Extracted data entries

========================================

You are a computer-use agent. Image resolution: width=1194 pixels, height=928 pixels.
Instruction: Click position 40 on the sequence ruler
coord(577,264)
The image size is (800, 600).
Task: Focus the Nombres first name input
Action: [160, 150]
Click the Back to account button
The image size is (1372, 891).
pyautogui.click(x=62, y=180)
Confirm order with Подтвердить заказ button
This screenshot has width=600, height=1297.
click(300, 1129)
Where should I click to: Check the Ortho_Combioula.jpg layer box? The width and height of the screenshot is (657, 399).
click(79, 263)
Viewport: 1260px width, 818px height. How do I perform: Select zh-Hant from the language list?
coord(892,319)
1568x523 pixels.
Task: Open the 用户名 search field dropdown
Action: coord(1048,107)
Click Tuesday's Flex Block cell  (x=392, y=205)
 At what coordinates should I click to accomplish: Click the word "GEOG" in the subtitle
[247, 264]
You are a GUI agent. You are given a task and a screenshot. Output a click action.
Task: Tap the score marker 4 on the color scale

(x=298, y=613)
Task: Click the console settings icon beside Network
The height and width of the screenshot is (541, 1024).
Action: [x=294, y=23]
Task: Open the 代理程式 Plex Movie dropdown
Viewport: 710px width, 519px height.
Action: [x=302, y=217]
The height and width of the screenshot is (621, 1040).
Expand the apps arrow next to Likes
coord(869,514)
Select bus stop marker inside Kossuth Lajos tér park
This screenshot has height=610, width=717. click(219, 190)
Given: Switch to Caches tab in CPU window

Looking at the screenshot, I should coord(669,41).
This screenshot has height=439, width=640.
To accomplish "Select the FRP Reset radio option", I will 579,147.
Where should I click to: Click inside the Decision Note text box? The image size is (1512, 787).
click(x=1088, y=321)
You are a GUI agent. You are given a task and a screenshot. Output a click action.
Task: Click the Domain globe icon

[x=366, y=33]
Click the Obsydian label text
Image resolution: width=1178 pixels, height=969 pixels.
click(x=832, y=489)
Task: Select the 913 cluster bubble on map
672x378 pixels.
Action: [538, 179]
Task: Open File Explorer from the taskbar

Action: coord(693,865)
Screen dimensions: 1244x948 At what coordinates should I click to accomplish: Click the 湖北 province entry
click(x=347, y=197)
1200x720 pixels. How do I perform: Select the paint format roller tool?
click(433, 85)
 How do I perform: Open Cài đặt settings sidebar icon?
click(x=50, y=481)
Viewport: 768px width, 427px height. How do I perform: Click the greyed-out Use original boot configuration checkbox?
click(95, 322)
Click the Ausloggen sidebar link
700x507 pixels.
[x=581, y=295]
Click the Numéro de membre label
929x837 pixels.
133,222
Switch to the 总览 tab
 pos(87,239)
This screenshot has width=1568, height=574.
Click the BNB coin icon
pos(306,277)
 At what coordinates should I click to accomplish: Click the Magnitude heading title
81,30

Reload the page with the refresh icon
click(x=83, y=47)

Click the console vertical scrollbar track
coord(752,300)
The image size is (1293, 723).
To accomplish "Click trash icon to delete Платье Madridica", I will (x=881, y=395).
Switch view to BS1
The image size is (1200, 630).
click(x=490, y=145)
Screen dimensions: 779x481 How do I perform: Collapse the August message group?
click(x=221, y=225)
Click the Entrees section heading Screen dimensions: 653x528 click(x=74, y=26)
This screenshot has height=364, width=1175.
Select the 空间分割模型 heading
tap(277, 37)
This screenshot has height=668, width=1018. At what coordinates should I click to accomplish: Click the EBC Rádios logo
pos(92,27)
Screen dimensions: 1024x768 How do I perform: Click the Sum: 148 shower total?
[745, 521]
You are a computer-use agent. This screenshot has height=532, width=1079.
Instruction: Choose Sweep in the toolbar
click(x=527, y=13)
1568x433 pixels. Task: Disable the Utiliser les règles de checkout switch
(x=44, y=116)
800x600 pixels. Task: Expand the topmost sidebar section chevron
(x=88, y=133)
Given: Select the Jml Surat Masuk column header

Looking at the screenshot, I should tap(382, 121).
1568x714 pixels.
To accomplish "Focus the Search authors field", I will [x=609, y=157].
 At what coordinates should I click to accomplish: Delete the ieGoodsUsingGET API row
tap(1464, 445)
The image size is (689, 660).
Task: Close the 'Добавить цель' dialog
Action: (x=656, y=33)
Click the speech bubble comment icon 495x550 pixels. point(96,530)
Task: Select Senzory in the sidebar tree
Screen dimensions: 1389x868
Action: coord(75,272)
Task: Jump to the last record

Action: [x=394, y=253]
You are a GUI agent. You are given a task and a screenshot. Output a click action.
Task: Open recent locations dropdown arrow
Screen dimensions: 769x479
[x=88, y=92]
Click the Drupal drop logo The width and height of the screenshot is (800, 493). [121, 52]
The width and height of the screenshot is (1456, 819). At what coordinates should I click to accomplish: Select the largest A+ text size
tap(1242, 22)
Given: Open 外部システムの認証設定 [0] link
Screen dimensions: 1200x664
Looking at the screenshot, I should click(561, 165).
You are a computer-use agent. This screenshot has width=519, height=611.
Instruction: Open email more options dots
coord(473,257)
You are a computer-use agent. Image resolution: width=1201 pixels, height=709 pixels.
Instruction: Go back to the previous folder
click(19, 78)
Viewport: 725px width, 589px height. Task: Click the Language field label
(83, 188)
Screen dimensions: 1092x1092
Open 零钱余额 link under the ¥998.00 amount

========================================

**Required work:** Every line above with the string "link" in it should be copied into the answer.

**Exercise output:**
Click the Ausloggen sidebar link
Given: Open 外部システムの認証設定 [0] link
Open 零钱余额 link under the ¥998.00 amount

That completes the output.